[Task objective] Copy word for word every line from the one containing "You are a computer-use" down to the one containing "Task: Click the", both of those lines included.

[Data shown]

>> BEGIN

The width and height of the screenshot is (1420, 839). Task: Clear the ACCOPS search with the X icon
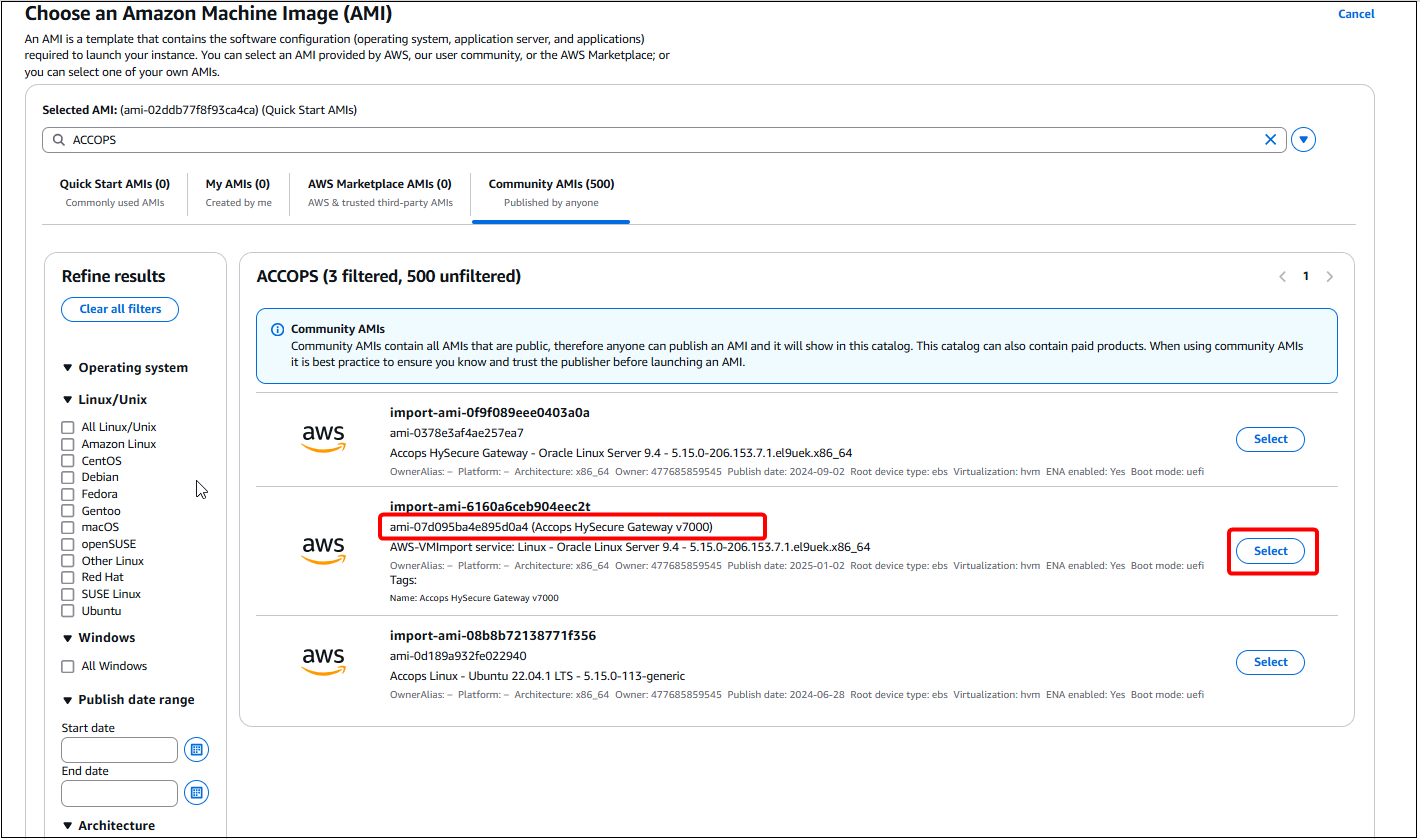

>> END
>> BEGIN

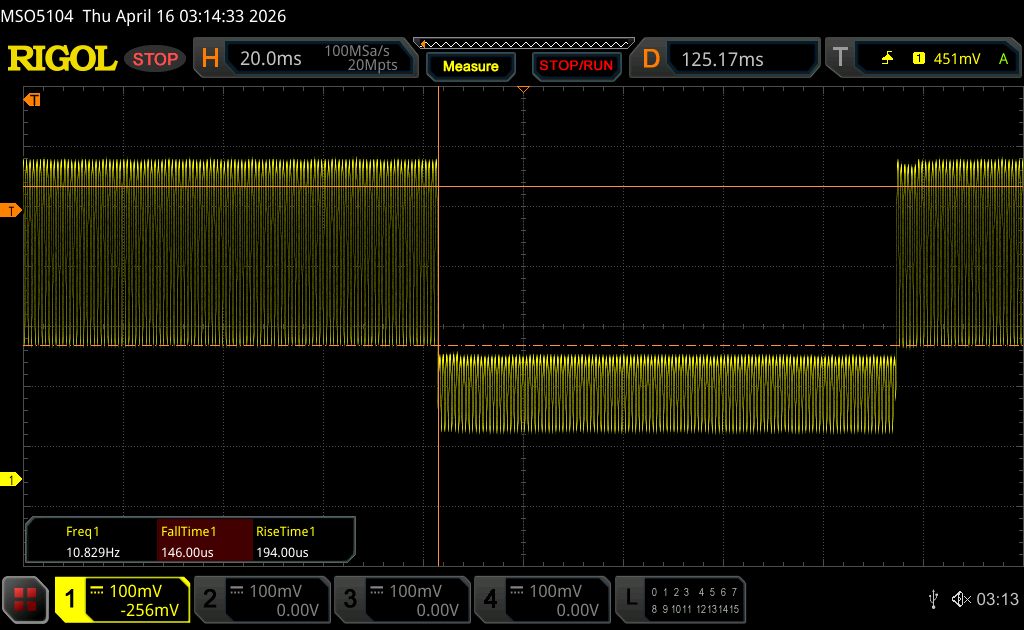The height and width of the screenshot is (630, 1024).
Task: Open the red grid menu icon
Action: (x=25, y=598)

>> END
>> BEGIN

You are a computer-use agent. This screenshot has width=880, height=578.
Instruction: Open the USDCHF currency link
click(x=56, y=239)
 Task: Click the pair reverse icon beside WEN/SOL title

>> END

[Finished answer]
You are a computer-use agent. This screenshot has width=880, height=578.
Instruction: Open the USDCHF currency link
click(x=56, y=239)
 Task: Click the pair reverse icon beside WEN/SOL title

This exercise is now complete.